Note: this post is part one of a week-long series highlighting the rooting interest of each of the four teams in MLB’s League Championship Series.
They’ve played 23 seasons since arriving in the 1998 expansion, and finished under .500 in 14 of them. They have three A.L. East titles and nine last place finishes. They made one World Series cameo then lost four consecutive division series, until this year. They have finished bottom-six in MLB payroll 18 times, but still managed to make the playoffs in five of those years. They’re the Tampa Bay Rays, and don’t you even think about associating them with the devil.
The NBA season is over, and October baseball is reaching its peak. Looking for a team to root for as the World Series approaches? Here’s the case for the A.L. East Champion Rays.
1. “The Stable”
Back on Sept. 1, Rays manager Kevin Cash responded to the Aroldis Chapman incident by saying that he has “a whole damn stable full of guys that throw 98 miles per hour.” It was a comment of questionable prudence, given the tension of the moment, but here’s the thing—he wasn’t wrong. The Rays have built their reputation on taking under-valued or discarded arms and turning them into weaponizable assets out of the bullpen.
Here’s a few of the big “horses” in that Rays stable: Nick Anderson, Peter Fairbanks, Jose Alvarado and Diego Castillo all had an average fastball velocity of 95.5 mph or higher this year (you know, the kind of heat that makes the little flames pop up on the Fox Sports graphic). Add in guys like John Curtiss, Ryan Thompson, and Aaron Loup each of whom also finished top-60 among A.L. relievers in K/9 this season, and Cash has a murderer’s row of guys you’ve never heard of who can light you up at any given time.
They’re not household names, and their usage is anything but conventional (12 different players have recorded a save this year). But it’s a fun dynamic that will be especially interesting to watch this week in a seven-game series with no off days.

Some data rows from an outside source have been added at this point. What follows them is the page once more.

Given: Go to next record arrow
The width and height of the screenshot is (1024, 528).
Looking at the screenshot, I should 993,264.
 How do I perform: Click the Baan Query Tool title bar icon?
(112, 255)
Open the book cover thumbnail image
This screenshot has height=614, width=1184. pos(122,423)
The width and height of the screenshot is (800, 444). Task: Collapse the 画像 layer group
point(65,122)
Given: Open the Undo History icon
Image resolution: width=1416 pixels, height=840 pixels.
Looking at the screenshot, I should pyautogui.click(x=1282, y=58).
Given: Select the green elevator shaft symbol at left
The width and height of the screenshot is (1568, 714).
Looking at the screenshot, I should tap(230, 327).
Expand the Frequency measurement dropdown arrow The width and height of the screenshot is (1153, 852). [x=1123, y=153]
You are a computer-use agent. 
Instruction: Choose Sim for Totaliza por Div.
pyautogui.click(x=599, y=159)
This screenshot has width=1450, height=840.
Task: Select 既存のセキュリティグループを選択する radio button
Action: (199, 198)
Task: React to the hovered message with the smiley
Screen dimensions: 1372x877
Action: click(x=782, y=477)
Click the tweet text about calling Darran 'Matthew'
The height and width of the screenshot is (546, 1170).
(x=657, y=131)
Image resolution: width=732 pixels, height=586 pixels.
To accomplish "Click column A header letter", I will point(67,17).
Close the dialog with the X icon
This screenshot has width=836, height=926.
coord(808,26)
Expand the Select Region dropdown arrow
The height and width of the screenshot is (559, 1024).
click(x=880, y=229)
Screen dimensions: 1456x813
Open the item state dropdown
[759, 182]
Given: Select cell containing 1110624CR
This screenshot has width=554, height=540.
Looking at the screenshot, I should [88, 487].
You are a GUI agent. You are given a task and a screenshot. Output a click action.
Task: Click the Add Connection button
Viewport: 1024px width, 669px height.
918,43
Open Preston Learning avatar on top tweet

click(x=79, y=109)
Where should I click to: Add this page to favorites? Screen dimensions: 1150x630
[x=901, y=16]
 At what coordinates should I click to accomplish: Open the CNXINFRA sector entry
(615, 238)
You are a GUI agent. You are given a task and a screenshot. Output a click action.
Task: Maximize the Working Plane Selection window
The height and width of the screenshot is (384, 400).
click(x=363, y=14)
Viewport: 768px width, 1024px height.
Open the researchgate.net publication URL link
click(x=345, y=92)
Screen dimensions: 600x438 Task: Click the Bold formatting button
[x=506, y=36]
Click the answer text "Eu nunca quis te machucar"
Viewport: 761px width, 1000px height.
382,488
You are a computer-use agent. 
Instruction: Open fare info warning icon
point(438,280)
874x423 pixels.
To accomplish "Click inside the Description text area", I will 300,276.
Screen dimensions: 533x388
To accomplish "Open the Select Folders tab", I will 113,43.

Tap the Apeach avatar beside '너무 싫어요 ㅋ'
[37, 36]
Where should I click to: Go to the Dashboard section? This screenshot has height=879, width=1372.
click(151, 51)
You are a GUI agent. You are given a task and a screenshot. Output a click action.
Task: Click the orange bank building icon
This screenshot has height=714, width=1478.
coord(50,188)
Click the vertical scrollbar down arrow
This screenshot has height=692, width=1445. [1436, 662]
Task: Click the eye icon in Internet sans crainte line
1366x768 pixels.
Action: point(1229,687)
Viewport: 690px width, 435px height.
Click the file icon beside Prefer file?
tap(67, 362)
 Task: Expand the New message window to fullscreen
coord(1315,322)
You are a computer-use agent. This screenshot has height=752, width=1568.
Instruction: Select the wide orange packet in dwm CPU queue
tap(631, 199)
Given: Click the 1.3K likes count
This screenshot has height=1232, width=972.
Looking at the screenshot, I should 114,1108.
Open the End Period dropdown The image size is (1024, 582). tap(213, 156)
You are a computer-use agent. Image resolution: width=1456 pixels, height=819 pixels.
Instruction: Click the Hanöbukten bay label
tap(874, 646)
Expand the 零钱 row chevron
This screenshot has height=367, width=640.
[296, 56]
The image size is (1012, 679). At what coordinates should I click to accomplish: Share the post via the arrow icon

2. Randy Motherf****** Arozarena
The Rays lineup, much like their pitching staff, is full of highly-flexible mismatched parts. Case in point: last month, they famously sent out the first all-lefty lineup in MLB history in a game against the Red Sox. But the shiniest of those parts in 2020 has been Randy Arozarena, the rookie outfielder from Cuba who exploded on to the scene this year seemingly out of nowhere. He hit for a 1.022 OPS in the regular season, and through Sunday’s game (when he hit his fourth home run in the past week) he’s batting .419 with a whopping 1.406 OPS in the playoffs.
Not only does Arozarena have a cool name, but he has a cool story too. If you have 10 minutes to spare in your day, I highly recommend reading this piece from Juan Toribio of MLB.com on his rise to stardom from the streets of Havana to drifting in the Gulf of Mexico as a defector to hitting in the three-hole for the Rays on the American League’s biggest stage. Oh, and he has lucky cowboy boots. How can you not root for this guy?
3. Reformed Pirates
If you’re a Reds fan, it’s likely you get joy from watching the division rival Pittsburgh Pirates suffer. And if you don’t, just trust me, they deserve it. Well, there’s no better walking reminder of that suffering for Bucs fans than the Rays, who have a roster full of successful ex-swashbucklers.
It starts with young ace Tyler Glasnow, who was acquired two years ago in the fateful Chris Archer trade. All he’s done this year is post a 3.66 FIP, .199 opponent BA, and the second-best K% (38.2) in all of baseball, behind only Shane Bieber. He’s joined in the rotation by ageless wonder Charlie Morton, the 36-year-old lefty who spent seven years floundering in Pittsburgh before reviving his career with the Astros in 2017. Since joining Tampa Bay last year, Morton has gone 18-8 with a 3.33 ERA, and finished third in the Cy Young balloting last season. He started game two today (allowing no runs), while Glasnow is expected to take the mound for game four on Wednesday.
Meanwhile, on the offensive side, the Rays typically feature versatile slugger Austin Meadows in the leadoff spot. A 2019 All-Star, Meadows was originally drafted ninth overall by the Pirates in 2013, only to be gifted to the Rays in the same trade as Glasnow. On Friday, he hit the game-tying home run that ultimately helped them outlast the Yankees 2-1 and advance. Sorry, Pirates (but not really).
BONUS POINTS: If you’re into Call of Duty, you can follow LHP Blake Snell on Twitch.